Lo yen recupera terreno

Nella seduta di mercato del 19 febbraio, la Borsa di Tokyo ha terminato con un calo dello 0,31% dell’indice Nikkei 225 a 11.372,34 punti sulla scia di un contenuto apprezzamento dello yen. Il progresso della moneta nipponica, che anche se modesto ha spinto alcuni operatori a realizzare su titoli di imprese legate al settore dell’export, ha fatto seguito alle affermazioni del ministro giapponese delle Finanze, Taro Aso, che ha detto di non aver intenzione di domandare alla Banca del Giappone (BoJ) di acquistare obbligazioni di Paesi esteri e di non modificare la legge che governa la BoJ. “Dopo la giornata di ieri, dove non si è certo manifestata volatilità – commenta Matteo Paganini, analista valutario di Fxcm Italia, in una nota diffusa il 19 febbraio – oggi potrebbero tornare dei movimenti interessanti sul mercato.

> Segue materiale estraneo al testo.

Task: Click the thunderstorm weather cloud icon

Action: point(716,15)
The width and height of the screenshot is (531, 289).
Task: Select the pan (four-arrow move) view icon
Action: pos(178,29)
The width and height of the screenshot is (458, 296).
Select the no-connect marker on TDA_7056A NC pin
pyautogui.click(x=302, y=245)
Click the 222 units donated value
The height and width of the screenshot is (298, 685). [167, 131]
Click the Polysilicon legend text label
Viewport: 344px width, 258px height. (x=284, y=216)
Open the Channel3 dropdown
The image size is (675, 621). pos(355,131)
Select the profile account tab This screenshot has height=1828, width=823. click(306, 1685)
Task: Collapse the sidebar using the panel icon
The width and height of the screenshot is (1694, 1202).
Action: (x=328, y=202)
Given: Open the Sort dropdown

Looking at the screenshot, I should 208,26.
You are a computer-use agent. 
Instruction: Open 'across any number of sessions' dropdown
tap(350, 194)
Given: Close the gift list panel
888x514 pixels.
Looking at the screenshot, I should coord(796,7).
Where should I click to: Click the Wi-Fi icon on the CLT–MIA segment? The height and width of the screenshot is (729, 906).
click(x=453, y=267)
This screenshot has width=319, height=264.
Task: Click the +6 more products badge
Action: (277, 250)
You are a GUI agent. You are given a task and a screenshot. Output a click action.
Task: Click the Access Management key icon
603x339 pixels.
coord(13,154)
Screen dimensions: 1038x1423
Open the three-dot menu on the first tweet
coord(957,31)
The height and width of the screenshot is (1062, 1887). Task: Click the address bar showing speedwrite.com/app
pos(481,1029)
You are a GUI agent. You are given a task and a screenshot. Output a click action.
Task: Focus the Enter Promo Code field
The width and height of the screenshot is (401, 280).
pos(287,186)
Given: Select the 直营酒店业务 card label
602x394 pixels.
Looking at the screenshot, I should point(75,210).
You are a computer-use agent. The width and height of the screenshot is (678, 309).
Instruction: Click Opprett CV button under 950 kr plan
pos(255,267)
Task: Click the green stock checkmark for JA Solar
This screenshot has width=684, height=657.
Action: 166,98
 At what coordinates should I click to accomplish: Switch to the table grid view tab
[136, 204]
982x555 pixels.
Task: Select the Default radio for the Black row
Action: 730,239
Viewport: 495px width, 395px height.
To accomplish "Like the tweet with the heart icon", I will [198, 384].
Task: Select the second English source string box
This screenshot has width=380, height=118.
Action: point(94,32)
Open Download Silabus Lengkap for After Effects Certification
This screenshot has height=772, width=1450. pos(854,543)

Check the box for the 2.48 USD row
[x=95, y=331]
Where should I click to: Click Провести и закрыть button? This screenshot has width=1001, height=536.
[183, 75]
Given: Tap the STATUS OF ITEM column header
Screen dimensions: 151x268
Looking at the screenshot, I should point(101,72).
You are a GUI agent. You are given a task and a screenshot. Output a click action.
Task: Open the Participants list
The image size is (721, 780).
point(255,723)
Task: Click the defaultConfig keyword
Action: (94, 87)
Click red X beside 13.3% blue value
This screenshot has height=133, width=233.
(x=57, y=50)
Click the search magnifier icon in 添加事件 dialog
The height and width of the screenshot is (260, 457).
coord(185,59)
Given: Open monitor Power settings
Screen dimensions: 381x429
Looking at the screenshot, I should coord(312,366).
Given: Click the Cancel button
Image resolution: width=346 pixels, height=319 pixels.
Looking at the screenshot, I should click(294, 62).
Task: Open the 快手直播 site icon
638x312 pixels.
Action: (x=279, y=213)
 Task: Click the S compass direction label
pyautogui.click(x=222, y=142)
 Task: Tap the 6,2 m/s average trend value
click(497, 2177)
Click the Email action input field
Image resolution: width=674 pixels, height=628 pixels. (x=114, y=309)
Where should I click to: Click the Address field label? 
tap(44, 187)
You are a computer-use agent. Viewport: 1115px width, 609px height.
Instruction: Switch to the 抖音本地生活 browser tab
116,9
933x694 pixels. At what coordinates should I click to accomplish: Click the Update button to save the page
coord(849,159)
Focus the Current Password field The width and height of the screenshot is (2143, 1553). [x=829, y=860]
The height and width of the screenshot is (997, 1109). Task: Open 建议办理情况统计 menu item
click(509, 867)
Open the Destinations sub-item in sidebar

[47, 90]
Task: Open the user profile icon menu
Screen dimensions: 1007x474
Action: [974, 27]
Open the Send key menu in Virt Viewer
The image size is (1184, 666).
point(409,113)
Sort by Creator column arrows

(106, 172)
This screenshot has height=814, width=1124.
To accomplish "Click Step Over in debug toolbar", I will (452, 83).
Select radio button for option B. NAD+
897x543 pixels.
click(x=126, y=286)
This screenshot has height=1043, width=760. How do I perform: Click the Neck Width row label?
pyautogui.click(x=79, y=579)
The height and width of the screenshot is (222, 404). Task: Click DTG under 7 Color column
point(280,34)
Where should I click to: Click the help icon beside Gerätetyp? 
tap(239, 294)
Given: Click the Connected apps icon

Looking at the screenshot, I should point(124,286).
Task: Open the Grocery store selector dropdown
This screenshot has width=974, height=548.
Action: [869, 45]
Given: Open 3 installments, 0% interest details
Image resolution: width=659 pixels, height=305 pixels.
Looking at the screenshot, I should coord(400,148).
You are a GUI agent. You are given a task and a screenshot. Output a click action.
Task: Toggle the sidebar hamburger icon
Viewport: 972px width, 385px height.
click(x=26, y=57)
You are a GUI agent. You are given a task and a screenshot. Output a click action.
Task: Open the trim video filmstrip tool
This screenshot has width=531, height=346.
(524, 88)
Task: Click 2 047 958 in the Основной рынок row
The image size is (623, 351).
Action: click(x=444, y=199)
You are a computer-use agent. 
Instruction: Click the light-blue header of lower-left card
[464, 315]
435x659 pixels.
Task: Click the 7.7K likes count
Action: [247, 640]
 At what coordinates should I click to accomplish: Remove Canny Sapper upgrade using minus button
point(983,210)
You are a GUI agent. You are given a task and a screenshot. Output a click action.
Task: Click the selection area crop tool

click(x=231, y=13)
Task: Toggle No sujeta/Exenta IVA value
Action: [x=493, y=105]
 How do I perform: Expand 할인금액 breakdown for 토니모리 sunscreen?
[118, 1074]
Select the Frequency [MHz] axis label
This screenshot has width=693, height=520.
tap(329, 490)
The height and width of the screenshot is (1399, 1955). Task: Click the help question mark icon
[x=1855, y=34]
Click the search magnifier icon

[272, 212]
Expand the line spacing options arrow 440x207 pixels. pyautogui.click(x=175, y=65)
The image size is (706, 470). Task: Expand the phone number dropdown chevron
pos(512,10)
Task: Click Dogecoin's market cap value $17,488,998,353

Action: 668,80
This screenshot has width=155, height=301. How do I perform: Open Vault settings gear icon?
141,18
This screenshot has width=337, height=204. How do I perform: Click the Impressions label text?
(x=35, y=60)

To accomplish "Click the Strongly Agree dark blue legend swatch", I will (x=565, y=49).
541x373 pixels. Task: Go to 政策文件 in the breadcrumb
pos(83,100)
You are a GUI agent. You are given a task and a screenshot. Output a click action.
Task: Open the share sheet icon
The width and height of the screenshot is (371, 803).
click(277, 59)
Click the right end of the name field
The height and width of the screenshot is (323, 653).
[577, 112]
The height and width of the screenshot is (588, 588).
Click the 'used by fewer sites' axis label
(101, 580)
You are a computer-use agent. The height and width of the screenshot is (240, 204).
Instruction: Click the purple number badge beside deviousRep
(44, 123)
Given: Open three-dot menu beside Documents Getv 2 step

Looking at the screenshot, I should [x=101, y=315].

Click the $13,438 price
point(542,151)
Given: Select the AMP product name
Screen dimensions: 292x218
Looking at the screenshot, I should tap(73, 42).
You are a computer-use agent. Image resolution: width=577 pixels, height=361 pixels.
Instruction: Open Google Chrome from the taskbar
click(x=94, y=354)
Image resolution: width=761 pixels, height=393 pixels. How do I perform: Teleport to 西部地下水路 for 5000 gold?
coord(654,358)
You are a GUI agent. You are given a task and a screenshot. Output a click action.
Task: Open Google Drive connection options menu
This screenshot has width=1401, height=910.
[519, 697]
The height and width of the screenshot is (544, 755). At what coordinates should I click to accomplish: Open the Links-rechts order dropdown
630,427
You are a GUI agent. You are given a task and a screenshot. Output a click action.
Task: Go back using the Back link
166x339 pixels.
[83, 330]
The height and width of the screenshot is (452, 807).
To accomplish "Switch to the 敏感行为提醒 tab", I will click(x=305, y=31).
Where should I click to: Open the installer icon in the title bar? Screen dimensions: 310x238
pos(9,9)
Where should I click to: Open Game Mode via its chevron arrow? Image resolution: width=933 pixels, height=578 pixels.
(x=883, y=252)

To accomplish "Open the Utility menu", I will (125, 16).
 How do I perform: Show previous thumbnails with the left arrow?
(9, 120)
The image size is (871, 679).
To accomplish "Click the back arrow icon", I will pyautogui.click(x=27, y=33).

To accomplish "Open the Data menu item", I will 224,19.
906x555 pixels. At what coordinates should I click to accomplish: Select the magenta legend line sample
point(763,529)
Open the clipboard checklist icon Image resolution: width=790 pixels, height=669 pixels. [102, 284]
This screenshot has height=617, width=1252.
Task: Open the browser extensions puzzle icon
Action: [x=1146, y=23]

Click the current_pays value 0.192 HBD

Il discorso di Draghi al Parlamento Europeo è passato in sordina, senza mostrare nessun effetto sulla moneta unica europea, che sta congestionando ancora tra 1,3300 e 1,3400, livelli che potrebbero portare ad accelerazioni, una volta rotti, verso 1,3250 o 1,3460 (con 1,3430 resistenza intermedia)”.

Sul fronte dello yen, secondo Paganini, “dopo la pubblicazione delle minute della BoJ, all’interno delle quali si sono confermati i messaggi sui nuovi target di inflazione previsti al 2% (motivazioni macroeconomiche accettate di buon grado da tutti per giustificare i movimenti di svalutazione, o meglio, secondo quanto volutoci trasmettere dai leader mondiali, di perdita di valore relativa dello yen) abbiamo assistito ad un tentativo di recupero della valuta nipponica, sia contro euro che contro dollaro, senza tuttavia aver visto la rottura delle resistenze, che per il momento rimangono valide e possono portare a nuove partenze a ribasso per la valuta giapponese”. Ultimo punto d’attenzione, secondo l’esperto valutario di Fxcm Italia, “risulta il dollaro australiano, dove la Rba ha lasciato intendere che potrebbe procedere a nuovi tagli di tassi a causa del rallentamento in essere dell’economia e all’inflazione in discesa (i prezzi delle materie prime di certo non aiutano l’Australia, grande esportatore, in questo momento)”.